Better than good, the critics agree. James Jorden in the New York Post praised his “velvety baritone,” while Manuela Hoelterhoff for Bloomberg News enthused: “I don’t think better singers exist anywhere in the world, especially Peter Mattei as Amfortas.”
Listeners have a chance to judge for themselves Saturday when a live matinee performance will be broadcast on the radio and shown in HD on movie theaters around the world. Headlining the cast of the new Francois Girard production are tenor Jonas Kaufmann in the title role, bass Rene Pape and soprano Katarina Dalayman. Daniele Gatti conducts.
Amfortas, though a supporting role, is crucial to “Parsifal.” He’s the leader of the Knights of the Grail, but is unable to perform his duties because of an agonizing wound inflicted on him by a sorcerer after he was seduced by a beautiful woman. His two long monologues in Acts 1 and 3 are punctuated by cries of rage and remorse, often over heavy orchestration.
When Mattei agreed to debut the role at the Met, he was known mostly as a Mozart singer, and the only Wagner he had sung was the lyrical Wolfram in “Tannhaeuser.” At first, Mattei confided, “I was a little nervous to do it.

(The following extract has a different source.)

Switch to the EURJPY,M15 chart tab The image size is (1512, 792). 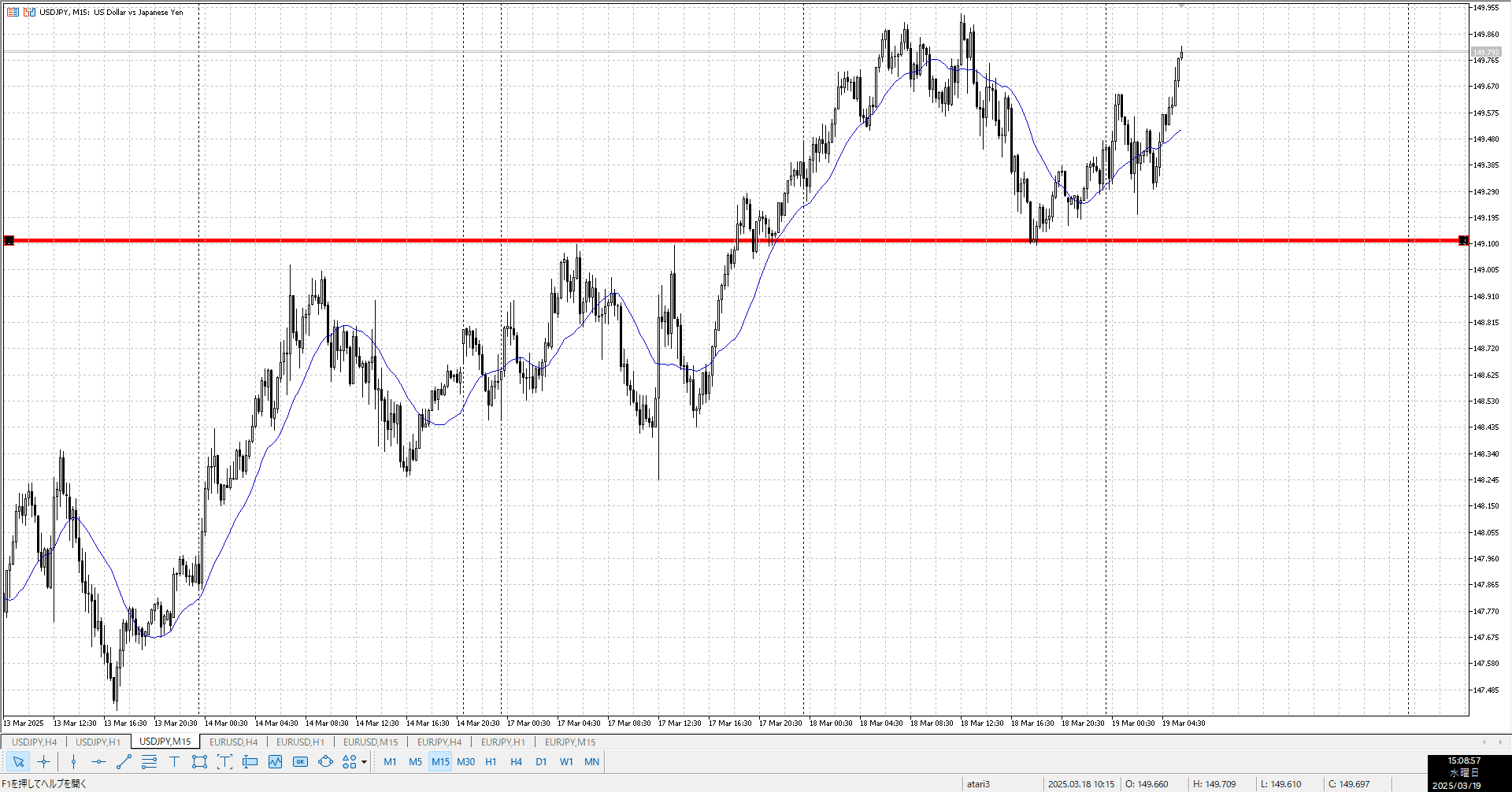point(570,742)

Wolfram for me was spot on, but I knew Amfortas was a step up dramatically.
“You have to dig in a little bit,” he said. “But I try to do it in the same way as Wolfram, because the beautiful melodies are really there, even if it is very powerful sometimes.”
In the Girard production, the physical demands are as great as the vocal ones. While some Amfortases are carried in a chair or stretcher, Mattei staggers on and off the stage leaning on two extras, who have to support virtually his entire weight. Since Mattei is well over 6 feet, that’s no easy task, for him or for them.
“Girard told me, `They are your legs,’” Mattei said. “He told me Amfortas has syphilis, so that’s why his legs aren’t working. The bone structure is breaking up. My body has this huge tension, singing crumpled over, not using my legs and always leaning on somebody.”
Mattei said he wasn’t familiar with “Parsifal” when he began studying the role last summer. “I found it a very good piece to not know so much about,” he said, “because then you can just listen to the music, and you’ll have a much more instinctive input from Wagner than from a professor who knows everything about Wagner and can explain it for days.”
Mattei, 47, was born in the town of Pitea in northern Sweden into a family he describes as “quite poor.” His father, an Italian, worked in a factory and his mother sold bread in a shop. He said he began singing “before I could speak,” though he didn’t study music full-time until he was 18.
“Singing is something I cannot be without,” he said. “Even if there’s no audience. It’s a need.” In fact, during the interview _ conducted in the Manhattan apartment where he was awaiting the arrival of his wife and two young children from Sweden _ he repeatedly broke into snatches of an aria or recitative to illustrate a point about this or that role.
Mattei made his professional debut in Mozart’s “La Finta Giardiniera” at the Drottningholm Court Theatre in 1990, and a year later he drew acclaim in Sweden in Daniel Bortz’s “The Bacchae,” directed by Ingmar Bergman at the Royal Swedish Opera. An international career soon followed.
He’ll be back at the Met next season for Tchaikovsky’s “Eugene Onegin.” Beyond that, he said, he’s interested in exploring some Verdi roles, including the Marquis di Posa in Verdi’s “Don Carlo,” a role he has sung only in Scandinavia.
And more Wagner? “Maybe the young Wotan,” he said, referring to the god who appears in “Das Rheingold,” the first opera in the “Ring” cycle.
His fans will be keeping their fingers crossed for that one.